|Lancaster, Jason - Virginia Tech|
|Young, Sharon - University Of Nevada|
|Lehner, Bryan - Virginia Tech|
|Luck, Katrin - Max Planck Institute Of Chemical Ecology|
|Wallingford, Anna - Virginia Tech|
|Ghosh, Saikat Kumar|
|Zerbe, P - University Of California, Davis|
|Marek, P - Virginia Tech|
|Tittiger, C - University Of Nevada|
|Kollner, T - Max Planck Institute Of Chemical Ecology|
|Kuhar, Thomas - Virginia Tech|
|Tholl, Dorothea - Virginia Tech|
Submitted to: Proceedings of the National Academy of Sciences
Publication Type: Peer Reviewed Journal
Publication Acceptance Date: 7/23/2018
Publication Date: 8/23/2018
Citation: Lancaster, J., Khrimian, A., Young, S., Lehner, B., Luck, K., Wallingford, A., Ghosh, S.B., Zerbe, P., Marek, P., Sparks, M., Tittiger, C., Kollner, T.G., Weber, D.C., Gundersen, D.E., Kuhar, T., Tholl, D. 2018. De novo formation of an aggregation pheromone precursor by an isoprenyl diphosphate synthase-related terpene synthase in the harlequin bug. Proceedings of the National Academy of Sciences. https://doi.org/10.1073/pnas.1800008115.
DOI: https://doi.org/10.1073/pnas.1800008115 Interpretive Summary: Stink bugs and other insects use volatile chemicals called pheromones for communication. If the communication systems of pest insects, and the way in which they make (synthesize) their pheromones, are known, pest managers might be able to suppress pest populations by trapping or disrupting mating and reproduction. This would provide a new strategy to reduce or eliminate pesticide applications for these pests. Males of the harlequin bug, a stink bug pest of crucifer crops such as cabbage, collards, and broccoli, produce a specific pheromone called murgantiol attractive to both males and females. In this study, we discovered an enzyme (called a terpene sythase) that is new to science, and unrelated to microbial or plant terpene synthases. This novel enzyme produces an important intermediate in the pheromone biosynthesis. Knowledge of pheromone biosynthesis in stink bugs may lead to the development of new controls of these pests. The study is of interest to researchers in entomology and biochemistry who are seeking practical, environmentally-friendly solutions for pest management.

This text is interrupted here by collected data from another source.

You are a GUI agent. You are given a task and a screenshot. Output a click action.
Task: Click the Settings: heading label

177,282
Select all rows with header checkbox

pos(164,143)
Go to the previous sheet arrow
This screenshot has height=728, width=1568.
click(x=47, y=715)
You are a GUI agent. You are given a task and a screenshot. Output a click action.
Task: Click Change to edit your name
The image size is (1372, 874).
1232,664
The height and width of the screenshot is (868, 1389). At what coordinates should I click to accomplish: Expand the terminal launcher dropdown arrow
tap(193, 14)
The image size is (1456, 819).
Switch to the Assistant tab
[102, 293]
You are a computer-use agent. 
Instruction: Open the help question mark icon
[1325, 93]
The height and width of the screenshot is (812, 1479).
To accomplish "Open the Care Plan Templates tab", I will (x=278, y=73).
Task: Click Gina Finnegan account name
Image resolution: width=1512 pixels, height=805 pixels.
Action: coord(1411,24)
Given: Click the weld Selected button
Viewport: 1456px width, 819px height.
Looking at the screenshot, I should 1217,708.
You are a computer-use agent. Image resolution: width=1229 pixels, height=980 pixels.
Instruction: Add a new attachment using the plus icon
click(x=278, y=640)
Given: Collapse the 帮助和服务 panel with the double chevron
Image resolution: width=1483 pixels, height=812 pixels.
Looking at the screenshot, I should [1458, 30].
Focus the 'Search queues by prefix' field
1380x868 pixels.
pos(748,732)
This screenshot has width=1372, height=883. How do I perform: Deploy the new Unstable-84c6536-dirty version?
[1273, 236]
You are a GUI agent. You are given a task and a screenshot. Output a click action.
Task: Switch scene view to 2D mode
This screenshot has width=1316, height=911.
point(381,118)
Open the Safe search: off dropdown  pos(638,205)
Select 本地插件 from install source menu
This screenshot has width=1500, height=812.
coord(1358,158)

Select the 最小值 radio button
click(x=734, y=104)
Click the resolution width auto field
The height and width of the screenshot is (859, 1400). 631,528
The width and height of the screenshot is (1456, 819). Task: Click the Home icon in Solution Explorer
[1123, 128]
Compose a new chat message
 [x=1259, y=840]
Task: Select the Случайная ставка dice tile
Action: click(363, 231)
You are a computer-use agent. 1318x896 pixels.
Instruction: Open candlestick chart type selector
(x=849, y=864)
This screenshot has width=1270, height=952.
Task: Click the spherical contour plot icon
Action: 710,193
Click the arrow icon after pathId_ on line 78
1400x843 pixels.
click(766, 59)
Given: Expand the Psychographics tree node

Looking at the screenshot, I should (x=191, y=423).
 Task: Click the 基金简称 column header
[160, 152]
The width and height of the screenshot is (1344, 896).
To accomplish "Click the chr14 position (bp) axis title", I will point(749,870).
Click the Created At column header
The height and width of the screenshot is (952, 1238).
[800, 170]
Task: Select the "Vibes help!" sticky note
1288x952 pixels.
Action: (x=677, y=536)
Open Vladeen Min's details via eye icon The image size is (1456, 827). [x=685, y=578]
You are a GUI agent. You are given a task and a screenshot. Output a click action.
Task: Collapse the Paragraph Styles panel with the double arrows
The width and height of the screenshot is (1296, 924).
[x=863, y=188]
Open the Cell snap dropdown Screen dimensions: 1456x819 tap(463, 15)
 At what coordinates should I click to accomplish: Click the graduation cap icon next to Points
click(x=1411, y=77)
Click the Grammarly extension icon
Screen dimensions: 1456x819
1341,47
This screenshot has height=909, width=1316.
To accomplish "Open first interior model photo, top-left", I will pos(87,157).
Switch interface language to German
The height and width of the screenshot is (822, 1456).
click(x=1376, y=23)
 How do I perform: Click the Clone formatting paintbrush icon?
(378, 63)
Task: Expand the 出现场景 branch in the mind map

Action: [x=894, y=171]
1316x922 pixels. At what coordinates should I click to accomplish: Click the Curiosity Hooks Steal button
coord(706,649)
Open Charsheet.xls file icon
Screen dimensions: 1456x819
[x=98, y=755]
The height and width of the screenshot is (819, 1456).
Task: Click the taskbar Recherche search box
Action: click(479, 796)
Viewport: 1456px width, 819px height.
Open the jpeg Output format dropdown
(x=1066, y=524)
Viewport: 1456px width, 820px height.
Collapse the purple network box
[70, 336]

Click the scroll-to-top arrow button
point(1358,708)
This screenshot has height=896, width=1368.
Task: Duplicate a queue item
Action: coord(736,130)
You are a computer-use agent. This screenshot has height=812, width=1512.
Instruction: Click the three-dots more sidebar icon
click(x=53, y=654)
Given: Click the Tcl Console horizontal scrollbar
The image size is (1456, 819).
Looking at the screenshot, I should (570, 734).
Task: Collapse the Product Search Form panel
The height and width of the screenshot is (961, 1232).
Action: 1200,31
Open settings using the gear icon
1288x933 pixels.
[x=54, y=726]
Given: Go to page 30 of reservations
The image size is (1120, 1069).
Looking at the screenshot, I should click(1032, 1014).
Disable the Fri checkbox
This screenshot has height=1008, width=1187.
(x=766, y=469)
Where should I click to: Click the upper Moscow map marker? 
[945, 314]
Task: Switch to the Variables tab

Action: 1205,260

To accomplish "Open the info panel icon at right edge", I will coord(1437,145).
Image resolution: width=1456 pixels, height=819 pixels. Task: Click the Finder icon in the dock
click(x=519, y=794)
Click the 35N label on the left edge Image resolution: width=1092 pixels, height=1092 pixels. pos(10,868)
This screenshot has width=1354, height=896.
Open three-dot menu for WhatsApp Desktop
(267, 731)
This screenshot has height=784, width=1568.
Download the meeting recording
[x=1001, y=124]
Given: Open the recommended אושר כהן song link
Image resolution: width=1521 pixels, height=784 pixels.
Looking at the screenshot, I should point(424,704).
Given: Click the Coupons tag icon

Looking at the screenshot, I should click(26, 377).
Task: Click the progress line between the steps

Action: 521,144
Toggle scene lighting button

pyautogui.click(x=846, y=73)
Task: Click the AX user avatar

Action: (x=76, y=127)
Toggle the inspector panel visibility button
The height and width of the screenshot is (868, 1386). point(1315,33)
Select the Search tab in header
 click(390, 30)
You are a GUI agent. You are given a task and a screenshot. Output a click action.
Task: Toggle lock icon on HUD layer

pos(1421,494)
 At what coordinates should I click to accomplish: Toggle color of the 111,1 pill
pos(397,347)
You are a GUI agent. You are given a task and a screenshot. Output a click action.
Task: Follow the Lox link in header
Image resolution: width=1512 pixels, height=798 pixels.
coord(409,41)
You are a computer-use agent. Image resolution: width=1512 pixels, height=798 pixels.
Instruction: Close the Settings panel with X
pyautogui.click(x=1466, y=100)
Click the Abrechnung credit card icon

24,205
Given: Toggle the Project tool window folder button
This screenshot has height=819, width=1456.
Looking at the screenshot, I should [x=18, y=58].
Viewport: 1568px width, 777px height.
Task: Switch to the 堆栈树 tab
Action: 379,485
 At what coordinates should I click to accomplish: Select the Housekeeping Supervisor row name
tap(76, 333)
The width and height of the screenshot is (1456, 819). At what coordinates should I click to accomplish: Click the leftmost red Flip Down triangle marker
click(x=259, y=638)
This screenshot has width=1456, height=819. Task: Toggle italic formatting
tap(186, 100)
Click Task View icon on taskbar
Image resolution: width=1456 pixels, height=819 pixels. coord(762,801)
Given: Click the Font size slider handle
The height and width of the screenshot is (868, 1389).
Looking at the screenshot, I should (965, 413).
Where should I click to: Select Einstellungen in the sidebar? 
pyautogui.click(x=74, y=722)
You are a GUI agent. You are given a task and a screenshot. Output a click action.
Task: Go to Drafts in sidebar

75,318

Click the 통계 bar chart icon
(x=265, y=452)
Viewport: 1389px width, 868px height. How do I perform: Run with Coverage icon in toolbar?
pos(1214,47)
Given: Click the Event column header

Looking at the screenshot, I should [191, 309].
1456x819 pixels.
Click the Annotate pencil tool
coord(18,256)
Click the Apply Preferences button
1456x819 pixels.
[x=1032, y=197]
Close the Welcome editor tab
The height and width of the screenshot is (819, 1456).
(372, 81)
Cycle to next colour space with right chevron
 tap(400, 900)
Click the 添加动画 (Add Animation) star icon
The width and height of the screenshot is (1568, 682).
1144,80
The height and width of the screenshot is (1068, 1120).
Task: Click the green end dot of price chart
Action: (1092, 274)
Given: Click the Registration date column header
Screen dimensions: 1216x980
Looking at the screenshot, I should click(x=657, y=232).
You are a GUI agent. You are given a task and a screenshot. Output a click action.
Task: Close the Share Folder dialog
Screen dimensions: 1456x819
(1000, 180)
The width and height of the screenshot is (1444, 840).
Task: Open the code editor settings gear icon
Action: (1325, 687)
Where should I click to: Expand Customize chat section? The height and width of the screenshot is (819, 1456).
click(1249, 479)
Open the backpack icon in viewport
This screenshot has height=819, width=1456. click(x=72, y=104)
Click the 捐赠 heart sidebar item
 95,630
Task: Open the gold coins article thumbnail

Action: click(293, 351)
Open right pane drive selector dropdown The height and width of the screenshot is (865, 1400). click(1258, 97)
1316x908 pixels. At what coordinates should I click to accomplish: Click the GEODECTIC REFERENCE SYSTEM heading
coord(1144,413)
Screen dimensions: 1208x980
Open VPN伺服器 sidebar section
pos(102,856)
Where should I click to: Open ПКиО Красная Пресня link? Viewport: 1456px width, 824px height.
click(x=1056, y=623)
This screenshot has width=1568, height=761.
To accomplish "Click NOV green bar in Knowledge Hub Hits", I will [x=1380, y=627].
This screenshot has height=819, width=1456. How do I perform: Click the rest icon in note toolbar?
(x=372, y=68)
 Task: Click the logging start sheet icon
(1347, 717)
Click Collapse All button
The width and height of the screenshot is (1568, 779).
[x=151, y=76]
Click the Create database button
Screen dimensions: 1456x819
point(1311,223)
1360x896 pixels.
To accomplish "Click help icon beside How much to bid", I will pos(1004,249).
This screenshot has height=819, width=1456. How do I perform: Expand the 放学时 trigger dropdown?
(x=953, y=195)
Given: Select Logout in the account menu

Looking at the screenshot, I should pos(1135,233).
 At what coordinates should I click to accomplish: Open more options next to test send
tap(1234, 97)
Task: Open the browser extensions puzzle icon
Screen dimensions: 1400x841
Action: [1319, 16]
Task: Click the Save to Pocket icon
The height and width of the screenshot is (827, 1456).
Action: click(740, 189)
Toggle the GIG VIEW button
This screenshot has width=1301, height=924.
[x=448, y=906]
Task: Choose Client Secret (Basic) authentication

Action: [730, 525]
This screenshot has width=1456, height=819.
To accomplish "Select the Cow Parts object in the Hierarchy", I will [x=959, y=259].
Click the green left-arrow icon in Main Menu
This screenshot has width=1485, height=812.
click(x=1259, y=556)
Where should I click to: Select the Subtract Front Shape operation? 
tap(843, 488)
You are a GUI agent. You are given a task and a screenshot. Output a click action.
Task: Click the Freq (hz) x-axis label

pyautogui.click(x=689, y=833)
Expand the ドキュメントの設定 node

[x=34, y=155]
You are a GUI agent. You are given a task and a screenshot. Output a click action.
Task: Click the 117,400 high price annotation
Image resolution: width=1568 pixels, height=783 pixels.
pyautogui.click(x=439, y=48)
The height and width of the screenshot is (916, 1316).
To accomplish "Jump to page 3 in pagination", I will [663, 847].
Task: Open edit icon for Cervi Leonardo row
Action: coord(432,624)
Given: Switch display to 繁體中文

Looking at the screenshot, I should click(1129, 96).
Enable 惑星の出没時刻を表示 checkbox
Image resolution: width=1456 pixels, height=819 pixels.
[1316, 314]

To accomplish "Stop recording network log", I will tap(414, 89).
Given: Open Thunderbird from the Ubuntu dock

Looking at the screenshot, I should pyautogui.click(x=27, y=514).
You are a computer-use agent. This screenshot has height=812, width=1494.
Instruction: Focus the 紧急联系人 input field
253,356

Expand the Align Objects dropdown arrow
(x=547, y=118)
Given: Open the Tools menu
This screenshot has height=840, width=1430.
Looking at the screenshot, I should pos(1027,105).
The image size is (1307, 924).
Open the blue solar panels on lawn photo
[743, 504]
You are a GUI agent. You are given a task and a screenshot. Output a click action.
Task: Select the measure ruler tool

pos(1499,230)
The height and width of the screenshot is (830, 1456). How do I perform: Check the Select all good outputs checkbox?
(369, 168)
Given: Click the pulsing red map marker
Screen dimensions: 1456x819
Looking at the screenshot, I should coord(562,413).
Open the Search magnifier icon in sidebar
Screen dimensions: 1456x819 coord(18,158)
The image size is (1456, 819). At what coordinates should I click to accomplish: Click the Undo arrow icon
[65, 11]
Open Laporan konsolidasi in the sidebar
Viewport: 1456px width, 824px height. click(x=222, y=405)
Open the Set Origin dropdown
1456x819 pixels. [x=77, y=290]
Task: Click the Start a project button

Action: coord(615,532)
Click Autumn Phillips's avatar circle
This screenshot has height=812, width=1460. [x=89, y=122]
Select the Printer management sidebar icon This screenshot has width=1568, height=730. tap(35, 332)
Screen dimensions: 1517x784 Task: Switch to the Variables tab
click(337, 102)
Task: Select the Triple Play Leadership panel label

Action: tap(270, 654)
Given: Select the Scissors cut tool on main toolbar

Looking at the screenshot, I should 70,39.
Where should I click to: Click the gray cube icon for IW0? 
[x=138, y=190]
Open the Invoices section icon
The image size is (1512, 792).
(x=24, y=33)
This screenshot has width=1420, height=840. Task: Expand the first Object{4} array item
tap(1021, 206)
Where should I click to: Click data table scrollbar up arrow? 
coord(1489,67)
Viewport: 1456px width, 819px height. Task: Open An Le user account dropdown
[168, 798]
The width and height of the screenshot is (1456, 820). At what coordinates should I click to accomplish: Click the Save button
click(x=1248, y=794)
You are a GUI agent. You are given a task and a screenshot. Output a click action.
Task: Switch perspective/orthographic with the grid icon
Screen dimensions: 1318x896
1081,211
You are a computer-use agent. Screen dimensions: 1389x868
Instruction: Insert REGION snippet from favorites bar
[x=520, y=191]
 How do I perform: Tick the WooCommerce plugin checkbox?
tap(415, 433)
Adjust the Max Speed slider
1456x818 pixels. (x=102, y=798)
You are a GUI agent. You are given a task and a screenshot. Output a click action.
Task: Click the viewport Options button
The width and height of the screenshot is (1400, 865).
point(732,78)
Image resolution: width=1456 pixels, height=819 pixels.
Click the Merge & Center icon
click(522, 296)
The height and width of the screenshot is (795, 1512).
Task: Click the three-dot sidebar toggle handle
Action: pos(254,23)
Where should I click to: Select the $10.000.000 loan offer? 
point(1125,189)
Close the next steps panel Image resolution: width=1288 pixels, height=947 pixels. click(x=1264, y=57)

Technical Abstract: Insects use a diverse array of terpene specialized metabolites as pheromones in intra-specific interactions. In contrast to plants and microbes, which employ enzymes called terpene synthases (TPSs) to synthesize terpene metabolites, limited information from few species is available about the enzymatic mechanisms underlying terpene pheromone biosynthesis in insects. Several stink bugs (Hemiptera: Pentatomidae), among them severe agricultural pests, release 15-carbon sesquiterpenes with a bisabolene skeleton as sex or aggregation pheromones. The harlequin bug, Murgantia histrionica, a specialist pest of crucifers, uses two stereoisomers of 10,11-epoxy-1-bisabolen-3-ol as a male-released aggregation pheromone called murgantiol. We show that MhTPS (MhIDS-1), an enzyme unrelated to plant and microbial TPSs but with similarity to trans-isoprenyl diphosphate synthases (IDS) of the core terpene biosynthetic pathway, catalyzes the formation of (1S,6S,7R)-(1,10-bisaboladien-1-ol) (sesquipiperitol) as a terpene intermediate in murgantiol biosynthesis. Sesquipiperitol, a so far unknown compound in animals, also occurs in plants, indicating convergent evolution in the biosynthesis of this sesquiterpene. RNAi-mediated knockdown of MhTPS mRNA confirmed the role of MhTPS in murgantiol biosynthesis. MhTPS activity is restricted to mature males and highly specific to tissues lining the cuticle of the abdominal sternites. Phylogenetic analysis suggests that MhTPS is derived from a trans-IDS progenitor and diverged from bona fide trans-IDS proteins including MhIDS-2, which functions as a (E,E)-farnesyl diphosphate (FPP) synthase. The emergence of an IDS-like protein with TPS activity in M. histrionica demonstrates that de novo terpene biosynthesis evolved in the Hemiptera in an adaptation for intra-specific communication.